4 Het dragen van het Kruis (dragen van
beproevingen)
De namen van Jezus, Maria en
Jozef moeten zijn gezegend van nu af tot in de eeuwigheid. - Onze Vader - Na
elke overweging het Weesgegroet
1.Eens ter dood veroordeeld door
kruisiging wordt Jezus gedwongen het Kruis te dragen tot de plaats van executie
2. Het Lijden van Jezus is intens want het Kruis wordt op Zijn gekneusde en
gewonde rug en schouder gelegd 3. Zwak en uitgeput door bloedverlies, honger en
rust, valt Jezus drie keer onder het Kruis 4. Jezus ontmoet Zijn gekwelde
Moeder en veroorzaakt onuitsprekelijke kommer en kwel in de Harten van Zoon en
Moeder 5. Het aanblik van Jezus is vervormd met bloed en zweet, met stof en
spuwsel 6. Veronica veegt Zijn gezicht schoon, en laat op haar doek de
afbeelding van Zijn gezicht achter 7. De soldaten die vrezen dat Jezus zou
kunnen sterven onderweg, dwingen Simon van Cyrene om het Kruis te helpen dragen
8. Jezus spreekt tot de wenende vrouwen: "Dochters van Jeruzalem, ween niet
over Mij, maar ween over uzelf en over uw kinderen." 9. Jezus: "Als iemand Mijn
volgeling wil zijn, dan moet hij zichzelf verloochenen, zijn kruis opnemen en Mij
volgen." 10. Vader, door de verdiensten van deze pijnlijke tocht naar Calvarie,
heb medelijden met ons en met de hele wereld.
Glorie zij - O mijn Jezus - O Jezus van Goddelijke Barmhartigheid - Heilige Aartsengel Michaël, met uw licht, verlicht ons.

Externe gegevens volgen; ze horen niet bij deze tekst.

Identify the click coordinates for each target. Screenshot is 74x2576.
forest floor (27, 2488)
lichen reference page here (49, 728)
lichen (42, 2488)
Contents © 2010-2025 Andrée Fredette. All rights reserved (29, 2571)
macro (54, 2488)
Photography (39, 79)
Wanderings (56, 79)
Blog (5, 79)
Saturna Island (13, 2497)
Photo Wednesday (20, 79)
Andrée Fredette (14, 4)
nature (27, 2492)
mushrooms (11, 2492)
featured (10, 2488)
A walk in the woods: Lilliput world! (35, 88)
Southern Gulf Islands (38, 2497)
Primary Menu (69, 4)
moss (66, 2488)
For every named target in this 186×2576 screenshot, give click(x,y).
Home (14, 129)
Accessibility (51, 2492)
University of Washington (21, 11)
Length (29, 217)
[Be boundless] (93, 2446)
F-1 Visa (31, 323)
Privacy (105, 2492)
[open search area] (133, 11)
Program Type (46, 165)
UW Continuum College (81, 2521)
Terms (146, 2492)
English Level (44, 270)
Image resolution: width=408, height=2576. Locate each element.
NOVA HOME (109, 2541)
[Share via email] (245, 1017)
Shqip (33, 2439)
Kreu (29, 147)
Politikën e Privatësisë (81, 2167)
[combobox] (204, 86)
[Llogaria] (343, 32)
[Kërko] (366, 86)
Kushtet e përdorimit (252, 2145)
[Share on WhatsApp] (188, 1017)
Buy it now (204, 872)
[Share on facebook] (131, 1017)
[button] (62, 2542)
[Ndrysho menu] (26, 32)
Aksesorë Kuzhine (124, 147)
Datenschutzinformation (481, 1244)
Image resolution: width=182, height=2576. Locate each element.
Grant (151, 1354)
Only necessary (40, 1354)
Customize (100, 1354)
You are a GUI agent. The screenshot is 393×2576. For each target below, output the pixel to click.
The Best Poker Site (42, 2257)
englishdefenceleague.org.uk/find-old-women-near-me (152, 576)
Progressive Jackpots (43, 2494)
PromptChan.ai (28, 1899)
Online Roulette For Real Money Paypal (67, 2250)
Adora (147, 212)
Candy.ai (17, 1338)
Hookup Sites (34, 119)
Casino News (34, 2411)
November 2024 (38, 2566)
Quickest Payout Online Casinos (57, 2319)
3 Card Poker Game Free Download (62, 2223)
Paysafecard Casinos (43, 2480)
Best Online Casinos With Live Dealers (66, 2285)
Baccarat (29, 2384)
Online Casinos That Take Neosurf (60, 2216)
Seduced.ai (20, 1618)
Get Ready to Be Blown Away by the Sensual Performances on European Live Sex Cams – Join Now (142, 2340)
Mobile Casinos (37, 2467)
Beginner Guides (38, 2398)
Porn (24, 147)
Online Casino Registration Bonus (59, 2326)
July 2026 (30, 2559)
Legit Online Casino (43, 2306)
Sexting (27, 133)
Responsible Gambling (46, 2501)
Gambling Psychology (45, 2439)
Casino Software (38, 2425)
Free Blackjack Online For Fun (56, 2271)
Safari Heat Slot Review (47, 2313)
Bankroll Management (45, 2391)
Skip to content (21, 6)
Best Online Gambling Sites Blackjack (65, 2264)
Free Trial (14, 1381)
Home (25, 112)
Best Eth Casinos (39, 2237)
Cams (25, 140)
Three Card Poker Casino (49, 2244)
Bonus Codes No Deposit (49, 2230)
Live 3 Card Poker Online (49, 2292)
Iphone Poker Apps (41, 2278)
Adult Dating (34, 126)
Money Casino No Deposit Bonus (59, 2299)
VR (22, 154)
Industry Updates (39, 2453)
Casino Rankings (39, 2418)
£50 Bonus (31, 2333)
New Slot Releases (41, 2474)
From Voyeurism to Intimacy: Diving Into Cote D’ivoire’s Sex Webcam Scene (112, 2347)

Heilige Aartsengel
Michaël, met uw vleugels, bescherm ons. Heilige Aartsengel Michaël, met uw
zwaard, verdedig ons. Heilige Engelbewaarder, verdedig ons, bescherm ons,
bewaar ons. H. Jozef, bid voor ons. Al Gods Heiligen, help ons en zegen ons.
5 De Kruisiging (vergeven van aangedane kwaad)
De namen van Jezus, Maria en
Jozef moeten zijn gezegend van nu af tot in de eeuwigheid. - Onze Vader - Na
elke overweging het Weesgegroet
1.De handen en voeten van Jezus
worden aan het Kruis genageld in aanwezigheid van Zijn gekwelde Moeder 2.
Jezus: "Vader, vergeef het hun, want ze weten niet wat ze doen." 3. Jezus: "Voorwaar, Ik zeg u: heden zult u met Mij zijn in het paradijs." 4. Jezus tot
Zijn Moeder: "Vrouw, ziedaar uw zoon." En tot Zijn geliefde leerling: "Ziedaar
uw Moeder." 5. Jezus: "Mijn God, Mijn God, waarom verlaat U Mij!" 6. Jezus: "Ik heb
dorst." 7. Jezus: "Het is volbracht." 8. Jezus: "Vader in Uw handen beveel Ik
Mijn geest." 9. De zijde van Jezus wordt doorboord met een lans. Zijn lichaam
wordt van het Kruis genomen en in de armen van Zijn Moeder gelegd 10. Vader,
door de verdiensten van de Kruisiging en dood van Jezus, heb medelijden met ons
en met de hele wereld.
Bid na de droevige geheimen het Salve Regina.